Marquette Homes aims to add 60 new affordable housing units to south St. Louis neighborhoods
A $25.9 million project to bring 60 new affordable housing units to south St. Louis is moving forward.
The city’s Land Clearance for Redevelopment Authority last week approved tax abatement and other provisions for the Marquette Homes project, which includes the rehabilitation of six buildings and the construction of five others in the Gravois Park and Dutchtown neighborhoods.
Of the 60 new units, 27 will have three bedrooms, 20 will have two, and 13 will have one, according to documents submitted to the LCRA.
“One of the things we focused on in putting this development together was trying to find larger units for families,” said Mark Stroker, director of real estate development for Rise Community Development.
It’s a challenge for families needing affordable housing to find larger living units that are newer, recently rehabbed or meet a higher standard of energy efficiency, he said. This project likely wouldn’t be possible without state and federal historic and low-income housing tax credits and resources from the City of St. Louis, Stroker added.
“That’s probably the reason why there’s so few of those kind of units available,” he said. “It doesn’t work without the benefit of the credit and other leveraged funding.”
The majority of the units will be affordable for families making 60% of the area median income, or $56,940 for a family of four; 10 units are designated for those making 30% of the AMI, or $28,450 for a family of four. All of the units will be affordable for at least 30 years once complete, Stroker said.
There’s a distinct need for more of this kind of housing in St. Louis, and the Marquette Homes project is an outgrowth of neighborhood planning by Rise, which co-developer Lutheran Development Group participated in with other community organizations and residents, Stroker said.
“The idea that housing would remain affordable even as development proceeded was key,” he said.
Stabilizing the community
This isn’t the first time Rise and Lutheran Development Group have taken on an affordable housing development of this nature. Their Chippewa Park project was completed a few years ago and is finding success, said Becky Reinhart, executive director at DeSales Community Development, which manages the Chippewa Park properties.
“One thing I hear from managers there is that there is a very high amount of demand,” she said. “People are excited to live there. It’s restoring neighborhood and life to blocks that have not had as much activity in the past.”
Reinhart’s organization isn’t involved with the building of Marquette Homes, but will manage the finished units. She explained that projects like it can go a long way to stabilizing a neighborhood, especially since this development is in the same neighborhoods as the Chippewa Park units.
“It’s kind of like building on a good thing and deepening the impact,” she said. “You can reach that tipping point where you have stabilized enough properties and you’re able to show, ‘this is a stable, viable and well-loved community.’”
Vacant lots or homes in desperate need of repair can keep homeowners or private developers from investing in that neighborhood, Reinhart said. This is where historic and low-income housing tax credits become a powerful tool to invest in communities, she added.
“You’re getting high-quality property that is a historic rehab that’s maintaining the character of the neighborhood and is not a race to the bottom as far as what’s the cheapest everything that we can do in order to produce an affordable unit,” Reinhart said.

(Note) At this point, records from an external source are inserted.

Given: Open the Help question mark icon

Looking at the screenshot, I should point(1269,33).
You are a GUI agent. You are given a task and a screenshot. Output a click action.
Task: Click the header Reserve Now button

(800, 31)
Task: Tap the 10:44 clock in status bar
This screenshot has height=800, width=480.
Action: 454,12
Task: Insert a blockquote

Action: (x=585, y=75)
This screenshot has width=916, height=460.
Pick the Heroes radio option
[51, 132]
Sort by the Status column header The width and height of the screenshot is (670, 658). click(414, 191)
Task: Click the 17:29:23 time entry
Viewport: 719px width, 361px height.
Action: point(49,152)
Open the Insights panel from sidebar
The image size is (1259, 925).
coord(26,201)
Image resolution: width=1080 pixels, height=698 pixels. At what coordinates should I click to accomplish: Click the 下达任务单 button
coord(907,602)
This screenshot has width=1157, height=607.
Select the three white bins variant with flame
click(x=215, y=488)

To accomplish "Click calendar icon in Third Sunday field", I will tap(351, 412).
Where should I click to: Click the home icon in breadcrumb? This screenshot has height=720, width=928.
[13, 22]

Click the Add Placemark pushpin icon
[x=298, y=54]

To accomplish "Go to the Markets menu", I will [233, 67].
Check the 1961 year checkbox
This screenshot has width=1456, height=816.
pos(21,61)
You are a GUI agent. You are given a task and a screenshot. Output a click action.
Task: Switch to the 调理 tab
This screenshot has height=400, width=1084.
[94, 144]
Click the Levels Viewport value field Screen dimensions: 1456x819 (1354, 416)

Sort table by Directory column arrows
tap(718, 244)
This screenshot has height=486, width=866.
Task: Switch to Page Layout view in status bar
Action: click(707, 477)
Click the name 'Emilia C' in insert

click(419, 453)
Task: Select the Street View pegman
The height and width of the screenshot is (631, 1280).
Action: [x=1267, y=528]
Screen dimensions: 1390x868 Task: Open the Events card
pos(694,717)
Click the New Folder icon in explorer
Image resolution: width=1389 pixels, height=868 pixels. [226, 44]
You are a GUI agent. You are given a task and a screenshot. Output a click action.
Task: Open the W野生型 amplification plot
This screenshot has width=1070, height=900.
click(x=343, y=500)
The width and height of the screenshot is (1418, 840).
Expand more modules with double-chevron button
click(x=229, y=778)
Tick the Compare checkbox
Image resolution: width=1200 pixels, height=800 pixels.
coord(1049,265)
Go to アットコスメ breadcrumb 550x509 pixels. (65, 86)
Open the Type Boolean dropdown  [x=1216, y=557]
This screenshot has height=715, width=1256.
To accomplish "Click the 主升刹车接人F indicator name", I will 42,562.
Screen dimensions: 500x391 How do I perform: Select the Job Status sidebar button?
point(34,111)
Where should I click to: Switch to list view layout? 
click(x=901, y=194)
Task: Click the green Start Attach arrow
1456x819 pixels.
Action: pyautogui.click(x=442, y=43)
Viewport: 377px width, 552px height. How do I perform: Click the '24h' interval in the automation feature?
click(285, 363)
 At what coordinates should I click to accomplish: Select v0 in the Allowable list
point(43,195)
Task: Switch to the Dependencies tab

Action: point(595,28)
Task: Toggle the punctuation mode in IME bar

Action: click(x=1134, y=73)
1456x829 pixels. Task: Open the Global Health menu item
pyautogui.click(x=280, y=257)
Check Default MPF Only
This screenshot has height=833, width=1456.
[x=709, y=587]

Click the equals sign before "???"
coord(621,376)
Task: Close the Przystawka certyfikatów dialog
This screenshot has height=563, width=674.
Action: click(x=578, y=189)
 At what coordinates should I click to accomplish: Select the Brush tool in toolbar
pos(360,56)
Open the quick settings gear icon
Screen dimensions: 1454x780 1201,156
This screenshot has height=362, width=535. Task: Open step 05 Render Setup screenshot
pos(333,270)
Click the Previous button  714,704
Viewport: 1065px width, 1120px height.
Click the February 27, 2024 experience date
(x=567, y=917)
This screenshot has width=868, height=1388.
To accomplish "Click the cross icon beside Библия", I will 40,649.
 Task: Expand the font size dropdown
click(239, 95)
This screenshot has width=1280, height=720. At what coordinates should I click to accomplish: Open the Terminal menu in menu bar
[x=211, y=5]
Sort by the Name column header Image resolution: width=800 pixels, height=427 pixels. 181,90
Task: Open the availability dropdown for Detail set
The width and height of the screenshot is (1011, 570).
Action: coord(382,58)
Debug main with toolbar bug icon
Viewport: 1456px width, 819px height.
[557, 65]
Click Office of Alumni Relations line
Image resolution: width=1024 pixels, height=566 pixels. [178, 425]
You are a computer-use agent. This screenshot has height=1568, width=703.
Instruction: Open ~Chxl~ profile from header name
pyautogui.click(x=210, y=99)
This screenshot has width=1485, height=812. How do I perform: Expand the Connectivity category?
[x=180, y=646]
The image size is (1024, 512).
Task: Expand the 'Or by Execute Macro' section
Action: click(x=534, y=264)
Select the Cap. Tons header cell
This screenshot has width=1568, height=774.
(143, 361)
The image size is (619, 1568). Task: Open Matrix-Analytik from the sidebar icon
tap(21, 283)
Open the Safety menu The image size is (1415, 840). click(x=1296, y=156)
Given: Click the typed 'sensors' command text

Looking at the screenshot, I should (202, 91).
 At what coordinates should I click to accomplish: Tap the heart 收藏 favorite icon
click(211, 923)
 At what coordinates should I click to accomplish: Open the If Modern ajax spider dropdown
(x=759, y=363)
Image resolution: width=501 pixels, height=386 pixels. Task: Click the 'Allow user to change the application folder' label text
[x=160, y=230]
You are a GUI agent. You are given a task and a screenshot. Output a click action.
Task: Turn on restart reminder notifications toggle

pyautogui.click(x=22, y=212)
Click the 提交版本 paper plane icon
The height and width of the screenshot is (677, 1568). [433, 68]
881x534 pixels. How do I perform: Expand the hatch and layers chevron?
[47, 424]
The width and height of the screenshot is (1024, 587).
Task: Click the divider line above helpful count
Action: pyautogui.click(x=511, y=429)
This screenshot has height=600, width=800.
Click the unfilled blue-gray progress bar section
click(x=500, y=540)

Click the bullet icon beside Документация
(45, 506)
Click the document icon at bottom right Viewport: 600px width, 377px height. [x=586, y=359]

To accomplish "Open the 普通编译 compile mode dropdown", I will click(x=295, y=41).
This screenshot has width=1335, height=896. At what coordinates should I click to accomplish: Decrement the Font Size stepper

Rise and Lutheran Development Group are also leveraging those credits to preserve some more iconic or identifiable buildings in the city. Stroker said the project, which has gone through five iterations, always included the rehab of 3305 Meramec St. and now includes the former Melba Theatre at 3600 S. Grand, too.
This drew praise from some members of the LCRA, because a few private developers had considered the building in the past.
“A beautiful historic building,” said Sean Spencer. “It’s a great example of how LIHTC (Low Income Housing Tax Credits) and subsidies can help us preserve historic assets. That is a very visible location that, working in the area, we drive by almost every day.”
Stroker said the plan is to convert the building into commercial space that future tenants can improve upon.
“We hope to build out that space,” he said. “The space is gorgeous on the inside as it is on the outside, and we hope to find good community partners, not-for-profits, resources for the neighborhood and make that space available to them.”
With the approval from the LCRA, Stroker said he hopes the paperwork for the project, and variance and incentive approval from the Board of Aldermen, will be completed in time for construction to begin in the summer by general contractor EM Harris. He expects the total project will take about 18 months to complete.
Eric Schmid covers economic development for St. Louis Public Radio.